Activity
In the Jesse Cook interview, which country did Cook travel to last month to record with a group of vallenato style players?

Document passage
When Jesse Cook steps onto the Ottawa Bluesfest stage next week to perform his rumba-infused flamenco guitar stylings, he'll be bringing with him fourteen years of experience and, quite literally, a world of musical influences.  The Juno award-winning artist has recorded six critically acclaimed albums (with a seventh set for release this September) and has travelled the globe exploring and absorbing a diverse range of musical traditions.  While mixing his upcoming album and DVD, and preparing for the Bluesfest performance, Cook took some time to chat with (Cult)ure.

(Cult)ure:  Your song "Mario Takes A Walk" was one of the 49 songs chosen by the CBC to represent Canada to President Obama.  As a world musician who spent his youth in France, what do you think is particularly Canadian about your work?

Jesse Cook:  I think that when people think of Canadian music, they think of Anne Murray's "Snowbird" and Gordon Lightfoot; they think of songwriters singing about snow, the prairies, and Canadian winters.  They don't always think of rumba guitar mixed with Brazilian samba!

cook 1But when I think of Canada, I think of this crazy country that people have come to from all over the world, in record numbers.  I live in Toronto, one of the most multicultural cities on the planet.  There's a very strong Brazilian community here.  There's a whole bunch of samba groups and a community that loves to hear them.  There's lots of flamenco going on in this city.  There's lots of everything: Indian music, Asian music... its all going on here.

So when I think of Canada, I think of these amazing hybrids that happen when you have all these communities living side by side.  Eventually, they start mixing it up.  In my case, it's what happens when you mix Brazilian samba with rumba flamenco.

On the new record, I've been mixing rumba flamenco music with Cuban music and Colombian music.  I went down to Colombia last month to record with a group of vallenato style players.  I'm going to be bringing a lot of those people with me to Bluesfest: an accordionist from Panama, a percussionist from Colombia, a percussionist from Brazil, a percussionist from Cuba.  It's going to be a fun time.

You've collaborated with other musicians, and worked as a solo artist.  Do you approach the two differently?

I think everything that I do is collaborative work.  When I'm writing a piece of music, it starts initially with me alone in the studio writing.  Sometimes I'll record and play all the parts, just so I can get it on tape and hear the full mix.  After that, I'll call up my friends, invite them to play, and replace the parts I recorded with people who actually play those instruments well.

Over the years, though, I've found that one of the most fun ways to make a record is to get on a plane.  On Nomadic, I went off to Madrid, then flew to Egypt and worked with a whole bunch of people there, and then went down to LA as well.  Travelling turns the making of a record into a bit of an adventure.  The record becomes a journal of your trip.

When I flew to Colombia, I'd never been there before, and I was welcomed into these guys's home.  They served me this fantastic traditional soup, and gave me this little concert in the living room and explained their music.  It was wonderful.

Entries supplied
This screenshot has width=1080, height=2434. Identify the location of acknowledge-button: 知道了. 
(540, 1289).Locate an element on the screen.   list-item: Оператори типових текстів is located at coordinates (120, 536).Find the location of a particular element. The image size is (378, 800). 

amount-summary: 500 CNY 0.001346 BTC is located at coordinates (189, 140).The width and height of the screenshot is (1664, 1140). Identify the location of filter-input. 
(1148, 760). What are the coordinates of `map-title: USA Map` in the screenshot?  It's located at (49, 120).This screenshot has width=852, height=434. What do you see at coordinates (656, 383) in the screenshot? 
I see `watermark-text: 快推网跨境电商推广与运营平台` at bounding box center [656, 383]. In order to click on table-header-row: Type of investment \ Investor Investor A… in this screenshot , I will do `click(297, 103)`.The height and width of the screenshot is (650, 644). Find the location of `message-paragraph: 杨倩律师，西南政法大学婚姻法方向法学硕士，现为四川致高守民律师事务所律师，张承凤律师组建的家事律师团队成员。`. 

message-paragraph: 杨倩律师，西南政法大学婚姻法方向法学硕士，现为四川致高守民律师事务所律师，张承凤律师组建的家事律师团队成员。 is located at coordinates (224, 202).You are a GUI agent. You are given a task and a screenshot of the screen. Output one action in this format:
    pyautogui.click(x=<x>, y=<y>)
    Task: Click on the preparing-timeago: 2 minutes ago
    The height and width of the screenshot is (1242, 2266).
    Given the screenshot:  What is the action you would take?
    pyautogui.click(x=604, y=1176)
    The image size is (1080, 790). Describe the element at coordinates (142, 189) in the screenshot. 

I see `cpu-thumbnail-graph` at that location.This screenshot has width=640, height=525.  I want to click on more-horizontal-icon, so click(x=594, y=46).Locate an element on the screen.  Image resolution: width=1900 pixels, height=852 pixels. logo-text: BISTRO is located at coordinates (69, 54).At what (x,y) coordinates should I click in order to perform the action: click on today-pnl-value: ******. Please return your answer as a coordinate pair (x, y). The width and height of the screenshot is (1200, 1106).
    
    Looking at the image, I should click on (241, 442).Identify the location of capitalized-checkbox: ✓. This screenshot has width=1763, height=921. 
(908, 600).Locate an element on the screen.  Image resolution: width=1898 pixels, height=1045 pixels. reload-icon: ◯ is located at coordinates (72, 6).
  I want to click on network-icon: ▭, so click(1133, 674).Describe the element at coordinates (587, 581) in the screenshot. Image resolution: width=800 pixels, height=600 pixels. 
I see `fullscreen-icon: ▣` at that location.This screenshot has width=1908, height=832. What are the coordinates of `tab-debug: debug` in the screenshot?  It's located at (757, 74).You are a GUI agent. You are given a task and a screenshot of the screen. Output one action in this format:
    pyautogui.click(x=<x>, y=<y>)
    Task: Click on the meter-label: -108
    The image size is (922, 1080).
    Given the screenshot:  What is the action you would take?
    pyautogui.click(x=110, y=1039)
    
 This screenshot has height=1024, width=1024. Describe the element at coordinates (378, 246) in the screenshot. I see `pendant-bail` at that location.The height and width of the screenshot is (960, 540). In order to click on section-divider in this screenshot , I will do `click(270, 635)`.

Answer to this problem
Colombia